Peter the Venerable

Peter the Venerable
Short Name: Peter the Venerable
Full Name: Peter the Venerable, approximately 1092-1156
Birth Year (est.): 1092
Death Year: 1156

Peter of St. Maurice (Petrus Mauritius), also called Peter of Cluny (Petrus Cluniensis), or Peter the Venerable (Petrus Venerabilis), Abbot, was born 1092 or 1094 (Trench, Sacred Latin Poetry, 1874, p. 101) of a noble family (the Counts of St. Maurice) in Auvergtie ("Nobili genere natus fuit noster in Arvernia": Leyser, Hist. Poem. Med. Ævi, p. 425). Beginning life as a soldier, he afterwards became a Benedictine monk, and on the death of Hugh, Prior of Marcigny, who had but three months before been elected to fill the vacancy caused by the resignation of the better known Pontius, Peter was elected Abbot of the celebrated monastery of his order at Cluny, in 1122. From this time much of his life was spent in controversy, a summary of which is an interesting piece of Ecclesiastical history.

(Saved entries)
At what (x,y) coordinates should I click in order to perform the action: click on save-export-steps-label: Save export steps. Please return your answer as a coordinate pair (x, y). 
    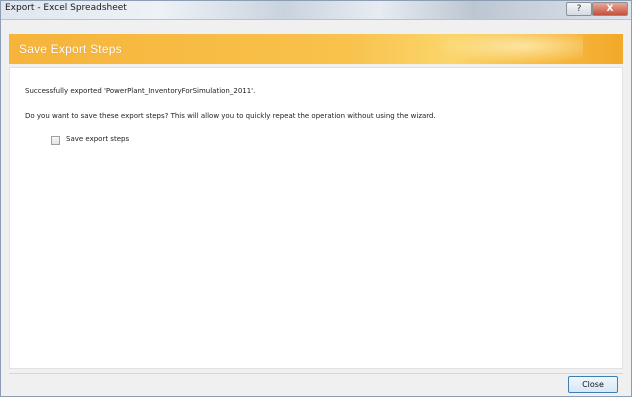
    Looking at the image, I should click on (98, 139).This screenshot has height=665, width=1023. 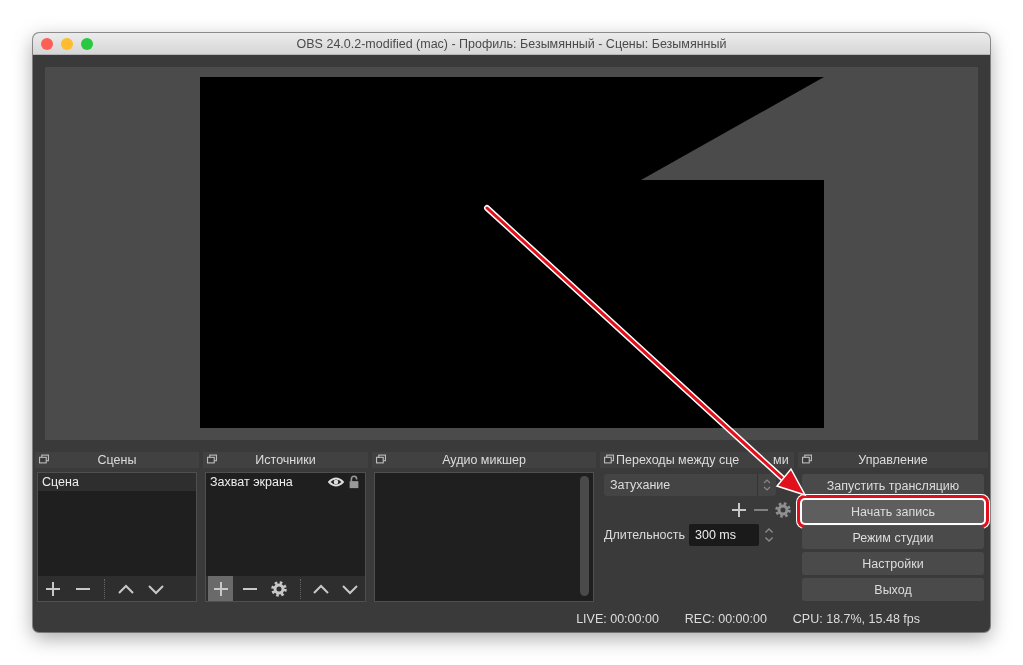 What do you see at coordinates (893, 460) in the screenshot?
I see `dock-title: Управление` at bounding box center [893, 460]. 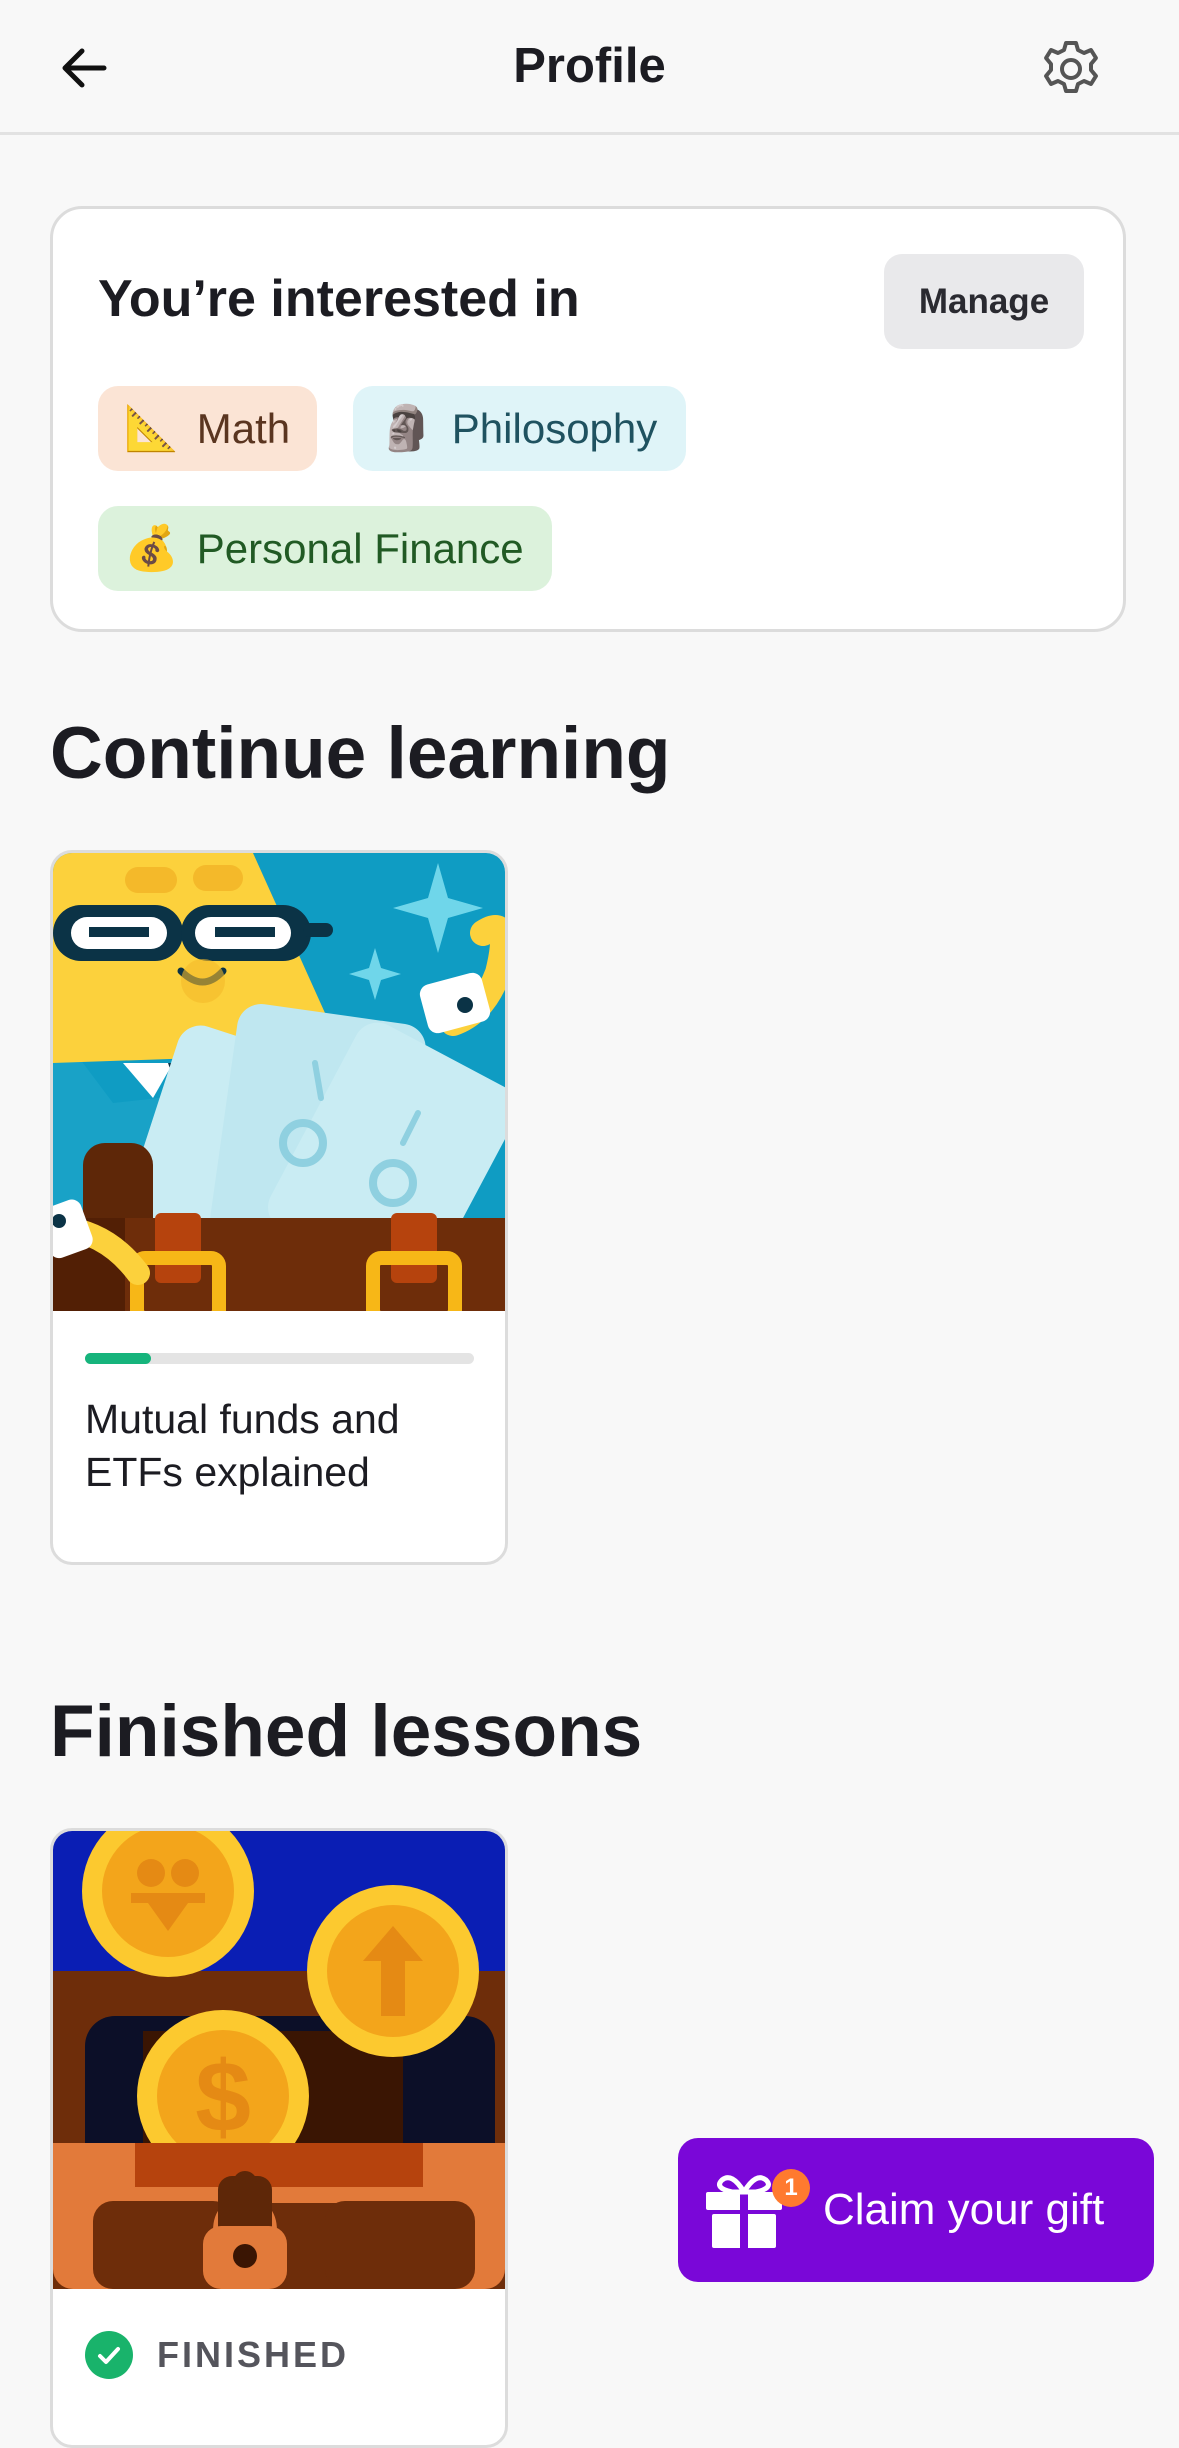 What do you see at coordinates (152, 548) in the screenshot?
I see `money-bag-icon: 💰` at bounding box center [152, 548].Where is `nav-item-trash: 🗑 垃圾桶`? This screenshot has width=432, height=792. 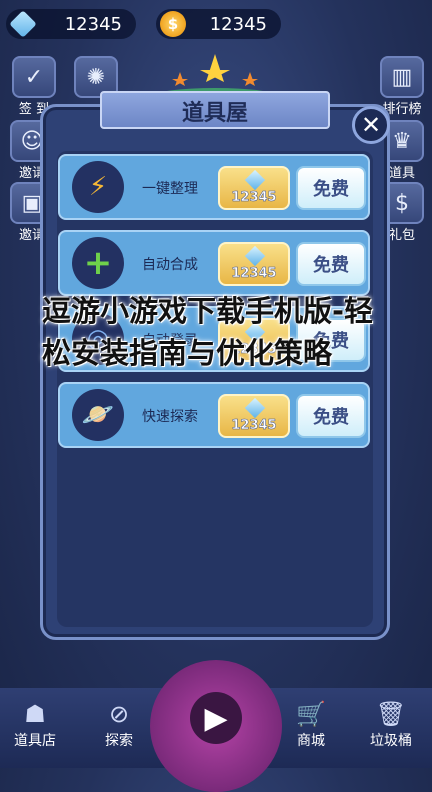 nav-item-trash: 🗑 垃圾桶 is located at coordinates (391, 725).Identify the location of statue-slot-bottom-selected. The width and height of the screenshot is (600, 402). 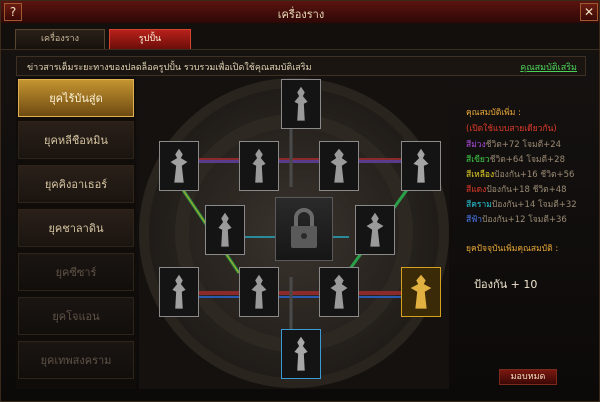
(301, 354).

### Exercise requirements
1. Render this sentence from the entry on Peter the Venerable into French: "From this time much of his life was spent in controversy, a summary of which is an interesting piece of Ecclesiastical history."
2. Pick up the entry on Peter the Venerable after its last sentence and write the next part.
The listing bears no relation to the text about Peter the Venerable.

### Answers to each task
1. À partir de ce moment, une grande partie de sa vie se passa en controverses, dont un résumé constitue une page intéressante de l'histoire ecclésiastique.

2.
Pontius, by his arrogance, in claiming, as Abbot of Cluny, the title of "Abbot of Abbots," had raised up a cloud of opponents to his pretensions, and the matter had ended for the moment in his resignation of his office. But Peter had scarcely been three years installed as Abbot, when Pontius established himself as head of an¬other religious community at Treviso, in Italy, whence he started with a train of monks, and, taking advantage of the temporary absence of Peter, again got possession of his old position at Cluny, and drove out the friends of Peter, with the Prior St. Bernard at their head. After great excesses had been committed by the usurper and his followers, and the villages and estates of the Abbey had been given up to fire and the sword, Pope Honorius II. summoned all parties to Rome, and, having heard both sides, decided in favour of Peter, excommunicated Pontius and imprisoned him in a dungeon, where he died a few months afterwards.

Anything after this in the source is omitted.